I’ve never been particularly web savvy. I didn’t get a Facebook account until college. I never did MySpace. And my Twitter account leaves few web crumbs in its path.
Nevertheless, like the millions of other fresh-faced unknowns spawned in the times of Paris and “Keeping up with the Kardashians,” I too have wondered what it would be like to become a viral sensation. To make YouTube’s “Most Popular.” To generate hundreds of response copy-cat videos. To be AutoTuned in slow motion. Blogged about. To become a trending topic on Twitter. Or better yet, a meme. To eventually amass enough of an online following to open an e-store selling branded merchandise. I’m partial to the idea of a “Rachel” bobble-head myself.

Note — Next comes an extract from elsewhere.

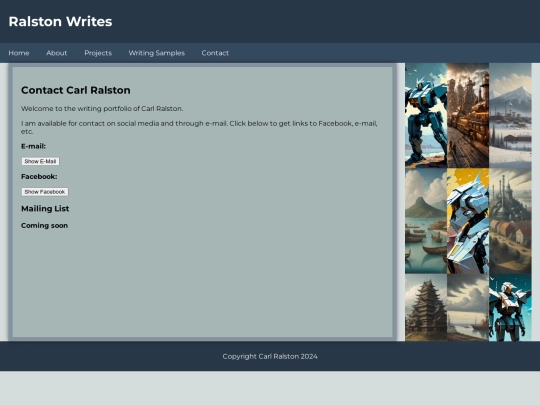Click the Mailing List heading

[x=45, y=209]
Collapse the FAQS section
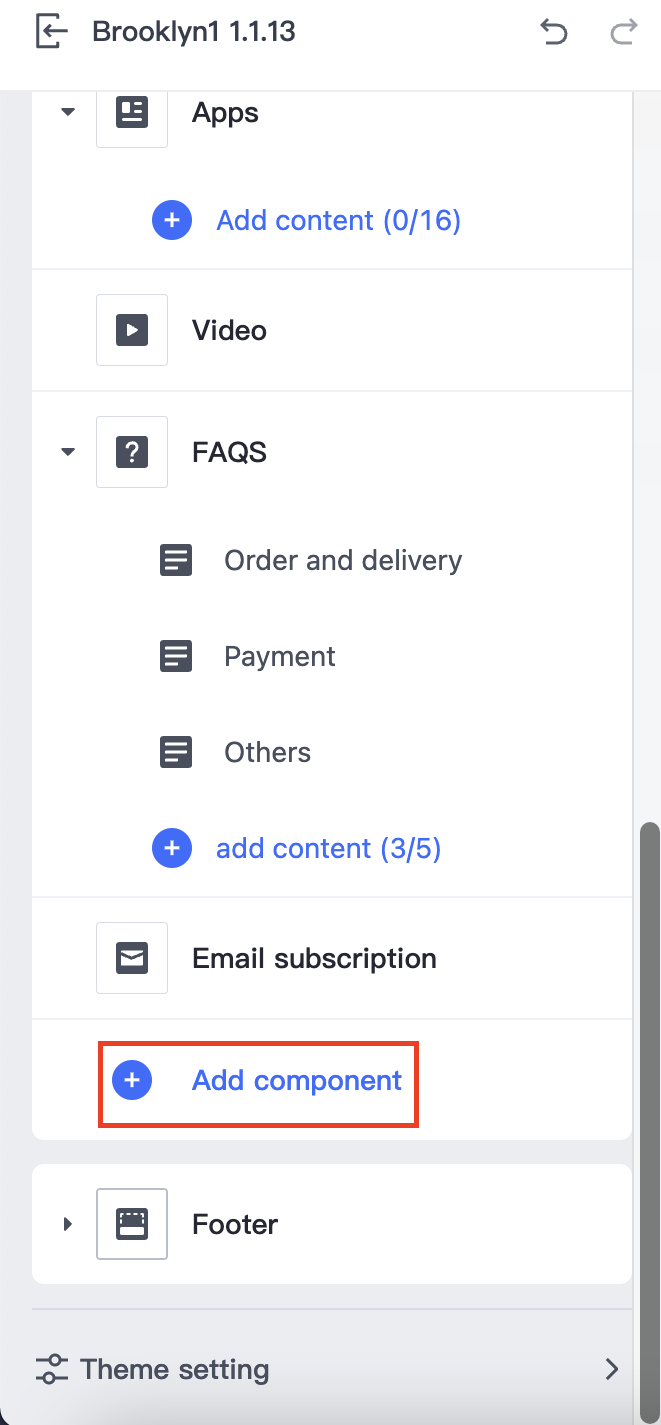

To saturate the web to such colossal proportions that highbrow publications, like “The New York Times,” have no choice but to reference you. Albeit two weeks too late.
And in the process, squeeze every possible dollar out of the “personal shame/embarrassment for public laughs” transaction until you fade into internet obscurity 48 hours later. Or are ushered into the Internet’s “Hall of Fame” among such greats as the “Dance Evolution” guy or the sobbing “Leave Britney alone” guy. Only with better makeup (and no sex tape :O).
I can’t lie. Internet stardom does carry a certain allure. It would be nice to Google my name and be the first result to come up. Or to stumble across a Wikipedia article of my life.
Instead, search for the name “Rachel Brown” and a woman running for Congress comes up. Or that woman on the “Hell’s Kitchen” TV show who committed suicide. So much for giving “Rachel Brown” a good spin.
So much for my Internet debut. But don’t think I’m shedding tears (or strategizing) over my online anonymity. At the ripe old age of 22, I’ve made peace with my obscurity. I can live without birthing an offspring of fake Rachel Brown Facebook pages all pretending to be me. I can survive without, gasp, a “Rachel Brown” bobble-head. To be entirely fair, it would have to feature a more cone-shaped head anyway.
And, if the The Register, is right, I don’t have skills for YouTube stardom anyway. I can’t “drink lots” or “corrupt innocent children’s' characters.” I’ve never won a video-game in my life and my clumsy lip synching is best left to the privacy of my home.
But I may still have the last laugh.
For the past several days, I’ve been plagued by a stuffy nose and hacking cough. Just a day ago, my work colleague started to develop symptoms of a cold. Symptoms that eerily resembled mine.
In the end, this Rachel Brown has indeed become a viral hit – of the germ kind.
And that’s got to count for something, right?